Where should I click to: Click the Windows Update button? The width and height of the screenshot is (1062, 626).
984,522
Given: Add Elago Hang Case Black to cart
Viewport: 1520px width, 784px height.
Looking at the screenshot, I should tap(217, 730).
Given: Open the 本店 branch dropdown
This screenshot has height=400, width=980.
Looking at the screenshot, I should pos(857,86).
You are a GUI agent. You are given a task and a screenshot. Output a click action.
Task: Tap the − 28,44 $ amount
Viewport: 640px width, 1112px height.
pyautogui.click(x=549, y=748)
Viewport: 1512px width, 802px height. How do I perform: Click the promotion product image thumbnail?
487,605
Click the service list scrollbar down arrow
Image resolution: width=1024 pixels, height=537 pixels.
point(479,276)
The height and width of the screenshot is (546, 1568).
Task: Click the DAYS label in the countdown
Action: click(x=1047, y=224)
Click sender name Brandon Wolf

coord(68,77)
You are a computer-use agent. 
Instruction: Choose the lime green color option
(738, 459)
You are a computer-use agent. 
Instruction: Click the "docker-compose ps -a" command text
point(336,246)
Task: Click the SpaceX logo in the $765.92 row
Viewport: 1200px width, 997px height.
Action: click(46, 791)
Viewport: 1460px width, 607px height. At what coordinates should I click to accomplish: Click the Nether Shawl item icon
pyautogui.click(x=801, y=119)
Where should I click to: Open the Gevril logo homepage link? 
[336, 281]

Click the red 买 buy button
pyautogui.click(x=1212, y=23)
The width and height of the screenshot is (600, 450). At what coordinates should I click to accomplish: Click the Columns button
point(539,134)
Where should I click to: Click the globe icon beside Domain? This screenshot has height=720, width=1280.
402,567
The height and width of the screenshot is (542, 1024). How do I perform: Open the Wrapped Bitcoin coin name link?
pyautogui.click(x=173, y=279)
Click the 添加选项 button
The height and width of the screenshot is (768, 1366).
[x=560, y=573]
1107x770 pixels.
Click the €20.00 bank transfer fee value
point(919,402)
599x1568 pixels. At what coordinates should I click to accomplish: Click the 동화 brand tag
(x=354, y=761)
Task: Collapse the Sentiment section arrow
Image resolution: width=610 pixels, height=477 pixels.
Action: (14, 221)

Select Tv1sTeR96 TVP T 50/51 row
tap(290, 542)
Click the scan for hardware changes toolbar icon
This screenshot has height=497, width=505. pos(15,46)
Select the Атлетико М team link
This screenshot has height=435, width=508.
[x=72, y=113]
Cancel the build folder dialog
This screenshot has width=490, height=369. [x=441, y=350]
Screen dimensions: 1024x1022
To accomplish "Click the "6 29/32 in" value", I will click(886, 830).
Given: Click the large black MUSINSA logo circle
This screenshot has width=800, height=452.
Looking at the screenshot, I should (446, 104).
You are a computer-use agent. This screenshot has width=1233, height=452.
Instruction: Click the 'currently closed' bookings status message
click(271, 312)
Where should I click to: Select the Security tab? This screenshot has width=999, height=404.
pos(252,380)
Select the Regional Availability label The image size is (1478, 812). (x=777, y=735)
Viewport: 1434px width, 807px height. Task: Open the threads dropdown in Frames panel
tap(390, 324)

Prompt ▸ For this exercise, please output exactly the lines above starting at the line with "Click the €20.00 bank transfer fee value" and ending at the line with "Task: Collapse the Sentiment section arrow", ends included.

Your solution ▸
Click the €20.00 bank transfer fee value
point(919,402)
599x1568 pixels. At what coordinates should I click to accomplish: Click the 동화 brand tag
(x=354, y=761)
Task: Collapse the Sentiment section arrow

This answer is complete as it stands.